PER UN MUSEO DELLA FOTOGRAFIA A ROMA

     

Di un museo della fotografia a Roma si sente parlare da anni e molte sono state le sedi ipotizzate per ospitarlo, in diversi quartieri della città che per tradizione, architettura e perfino progetti, rivelavano una più o meno forte vocazione per il contemporaneo.
Trascurare la fotografia oggi significa essere fuori dal tempo. Dell'arte e dell'attualità. La fotografia è, infatti, uno dei linguaggi forti dell'arte contemporanea, un linguaggio che mantiene viva la sua capacità comunicativa, evocativa ed emotiva, in bilico sempre tra l'essere un documento o una vera e propria opera d'arte.

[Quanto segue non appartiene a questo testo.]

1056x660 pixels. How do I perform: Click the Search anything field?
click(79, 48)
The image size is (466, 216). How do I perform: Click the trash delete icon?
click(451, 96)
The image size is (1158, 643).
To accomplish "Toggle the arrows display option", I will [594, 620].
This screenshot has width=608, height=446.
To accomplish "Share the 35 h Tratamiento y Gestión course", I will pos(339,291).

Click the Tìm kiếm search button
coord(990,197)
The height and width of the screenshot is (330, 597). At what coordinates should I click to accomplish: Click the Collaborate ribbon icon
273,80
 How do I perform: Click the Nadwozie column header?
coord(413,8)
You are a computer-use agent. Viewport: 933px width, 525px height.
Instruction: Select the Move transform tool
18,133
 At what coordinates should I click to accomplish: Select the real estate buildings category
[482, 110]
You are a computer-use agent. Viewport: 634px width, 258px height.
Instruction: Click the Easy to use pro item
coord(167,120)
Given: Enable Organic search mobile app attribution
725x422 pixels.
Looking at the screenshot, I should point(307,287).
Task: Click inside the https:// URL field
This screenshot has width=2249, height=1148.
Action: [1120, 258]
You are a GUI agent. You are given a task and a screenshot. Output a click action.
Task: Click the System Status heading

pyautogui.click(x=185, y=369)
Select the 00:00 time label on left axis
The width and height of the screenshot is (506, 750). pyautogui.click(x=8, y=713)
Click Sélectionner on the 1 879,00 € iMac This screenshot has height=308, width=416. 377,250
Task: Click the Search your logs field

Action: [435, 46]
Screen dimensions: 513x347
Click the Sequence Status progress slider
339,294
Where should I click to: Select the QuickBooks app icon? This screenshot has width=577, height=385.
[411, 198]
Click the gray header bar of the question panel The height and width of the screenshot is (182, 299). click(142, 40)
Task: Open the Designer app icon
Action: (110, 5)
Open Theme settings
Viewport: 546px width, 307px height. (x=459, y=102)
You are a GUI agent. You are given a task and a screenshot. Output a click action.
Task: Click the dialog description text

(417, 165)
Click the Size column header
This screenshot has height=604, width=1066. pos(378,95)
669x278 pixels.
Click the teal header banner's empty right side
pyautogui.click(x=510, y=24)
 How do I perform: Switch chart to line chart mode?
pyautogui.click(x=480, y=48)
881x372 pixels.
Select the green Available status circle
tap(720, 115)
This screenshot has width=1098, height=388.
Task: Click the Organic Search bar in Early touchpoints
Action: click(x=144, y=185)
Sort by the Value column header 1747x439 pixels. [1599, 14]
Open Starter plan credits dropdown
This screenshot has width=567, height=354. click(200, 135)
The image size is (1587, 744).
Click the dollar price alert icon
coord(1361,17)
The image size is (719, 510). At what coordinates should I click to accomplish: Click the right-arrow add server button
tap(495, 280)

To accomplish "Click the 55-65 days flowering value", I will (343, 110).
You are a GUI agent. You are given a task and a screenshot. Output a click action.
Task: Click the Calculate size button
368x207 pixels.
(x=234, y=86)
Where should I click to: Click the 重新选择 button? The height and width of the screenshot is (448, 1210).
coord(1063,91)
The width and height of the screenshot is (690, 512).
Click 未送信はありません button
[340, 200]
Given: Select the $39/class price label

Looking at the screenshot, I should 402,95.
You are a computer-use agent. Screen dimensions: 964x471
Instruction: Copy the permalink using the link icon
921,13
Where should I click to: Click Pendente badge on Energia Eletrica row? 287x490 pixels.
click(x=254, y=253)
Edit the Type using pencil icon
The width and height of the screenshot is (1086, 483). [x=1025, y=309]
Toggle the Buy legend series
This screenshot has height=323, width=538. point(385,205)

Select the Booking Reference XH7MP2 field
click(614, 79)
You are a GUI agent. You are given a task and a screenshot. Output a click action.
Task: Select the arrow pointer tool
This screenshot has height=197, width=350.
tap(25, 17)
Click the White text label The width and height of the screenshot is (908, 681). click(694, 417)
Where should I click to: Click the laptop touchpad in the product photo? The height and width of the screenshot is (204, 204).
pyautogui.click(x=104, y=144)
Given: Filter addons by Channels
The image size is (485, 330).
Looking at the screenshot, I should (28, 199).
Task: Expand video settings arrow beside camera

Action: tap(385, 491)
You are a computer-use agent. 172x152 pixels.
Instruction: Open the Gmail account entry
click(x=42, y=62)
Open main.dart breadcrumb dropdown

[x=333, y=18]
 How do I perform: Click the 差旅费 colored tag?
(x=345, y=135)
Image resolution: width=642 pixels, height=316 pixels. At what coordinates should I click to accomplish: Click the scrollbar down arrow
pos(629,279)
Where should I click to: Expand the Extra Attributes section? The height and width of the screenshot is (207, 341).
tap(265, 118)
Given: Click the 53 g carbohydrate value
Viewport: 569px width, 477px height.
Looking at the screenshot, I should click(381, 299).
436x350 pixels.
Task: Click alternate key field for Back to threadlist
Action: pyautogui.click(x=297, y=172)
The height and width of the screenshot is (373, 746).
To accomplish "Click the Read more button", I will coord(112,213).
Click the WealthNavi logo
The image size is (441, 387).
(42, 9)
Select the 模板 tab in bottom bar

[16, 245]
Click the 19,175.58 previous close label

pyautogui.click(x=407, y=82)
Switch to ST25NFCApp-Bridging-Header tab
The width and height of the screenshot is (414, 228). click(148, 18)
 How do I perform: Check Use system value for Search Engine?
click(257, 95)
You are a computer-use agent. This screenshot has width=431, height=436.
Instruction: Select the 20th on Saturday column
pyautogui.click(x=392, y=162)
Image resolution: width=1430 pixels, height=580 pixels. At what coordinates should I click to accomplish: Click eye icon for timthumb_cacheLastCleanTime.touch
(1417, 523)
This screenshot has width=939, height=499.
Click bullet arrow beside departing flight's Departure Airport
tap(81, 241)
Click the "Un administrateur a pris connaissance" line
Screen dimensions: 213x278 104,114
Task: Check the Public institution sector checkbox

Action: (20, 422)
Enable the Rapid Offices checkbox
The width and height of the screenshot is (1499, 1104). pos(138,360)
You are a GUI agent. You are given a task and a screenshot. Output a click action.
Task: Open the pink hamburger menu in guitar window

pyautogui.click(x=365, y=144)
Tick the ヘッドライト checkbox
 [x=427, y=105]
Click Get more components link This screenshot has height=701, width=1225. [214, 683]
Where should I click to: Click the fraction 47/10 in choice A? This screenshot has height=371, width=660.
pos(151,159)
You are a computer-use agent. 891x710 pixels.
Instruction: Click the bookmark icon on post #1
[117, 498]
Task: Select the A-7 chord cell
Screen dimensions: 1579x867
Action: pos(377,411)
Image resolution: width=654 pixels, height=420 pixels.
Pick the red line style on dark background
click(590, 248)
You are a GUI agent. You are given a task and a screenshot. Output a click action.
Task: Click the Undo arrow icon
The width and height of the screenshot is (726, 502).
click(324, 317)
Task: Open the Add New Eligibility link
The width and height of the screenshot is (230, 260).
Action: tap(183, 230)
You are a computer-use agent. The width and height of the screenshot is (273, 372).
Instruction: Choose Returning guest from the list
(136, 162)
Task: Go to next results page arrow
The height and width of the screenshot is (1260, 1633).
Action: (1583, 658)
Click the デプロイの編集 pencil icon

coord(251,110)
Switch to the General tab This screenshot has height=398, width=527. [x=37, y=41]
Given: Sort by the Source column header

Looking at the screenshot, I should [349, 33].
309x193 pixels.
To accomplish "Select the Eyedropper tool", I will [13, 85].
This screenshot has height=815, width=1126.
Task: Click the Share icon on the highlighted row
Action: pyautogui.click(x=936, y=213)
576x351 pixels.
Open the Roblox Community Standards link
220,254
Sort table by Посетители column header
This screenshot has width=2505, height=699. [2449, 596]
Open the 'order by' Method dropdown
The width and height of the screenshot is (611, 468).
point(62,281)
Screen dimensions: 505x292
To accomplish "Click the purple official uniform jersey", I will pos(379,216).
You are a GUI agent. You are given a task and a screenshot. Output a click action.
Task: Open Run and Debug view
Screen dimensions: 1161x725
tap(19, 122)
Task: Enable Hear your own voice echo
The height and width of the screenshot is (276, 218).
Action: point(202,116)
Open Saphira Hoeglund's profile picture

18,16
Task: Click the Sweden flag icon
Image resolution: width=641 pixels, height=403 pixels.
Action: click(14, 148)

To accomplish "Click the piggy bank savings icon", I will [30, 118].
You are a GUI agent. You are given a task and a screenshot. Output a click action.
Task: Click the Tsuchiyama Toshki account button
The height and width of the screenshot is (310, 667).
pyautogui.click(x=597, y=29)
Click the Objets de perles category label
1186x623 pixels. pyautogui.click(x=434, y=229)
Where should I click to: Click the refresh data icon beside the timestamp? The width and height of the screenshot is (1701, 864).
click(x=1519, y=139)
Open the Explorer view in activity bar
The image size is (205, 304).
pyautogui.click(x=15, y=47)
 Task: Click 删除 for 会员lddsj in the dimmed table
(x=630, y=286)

Roma non poteva non avere un luogo ad essa deputato, ed ora finalmente grazie ad una delibera ad hoc Roma Capitale ha deciso di istituire un centro per la fotografia contemporanea.
La fotografia non è solo uno strumento caratterizzato da una sufficiente oggettiva obiettività, è anche uno straordinario medium artistico, strumento che gli artisti hanno saputo e sanno usare per dare vita a una nuova realtà, creata e gestita dall'artista stesso e resa disponibile al fruitore grazie ai nuovi supporti dell'immagine, da quelli tradizionali a quelli digitali.
Una grande capitale come Roma, con un patrimonio storico e culturale ineguagliabile, non può fare a meno oggi di confrontarsi con il contesto europeo.
L'interesse collezionistico e conservativo del patrimonio fotografico, sia pubblico che privato, si è affacciato più volte nel corso dell'ultimo secolo, andandosi sempre a confrontare con le nuove e sempre più raffinate tecnologie rappresentative, in grado non solo di produrre l'immagine, ma soprattutto di manipolarla, di ibridarla e di trasportarla in ambiti culturali e geografici sempre più ampi.
Consapevoli dell'impossibiltà di pensare, oggi, la fotografia al di fuori del sistema dell'arte, si è deciso sì di realizzare un museo dedicato esclusivamente alla fotografia, ma al contempo si mette in rilievo la connessione logistica, nei propositi, il futuro museo dovrà costruire e mantenere con altre istituzioni già esistenti, come il MAXXI e il MACRO.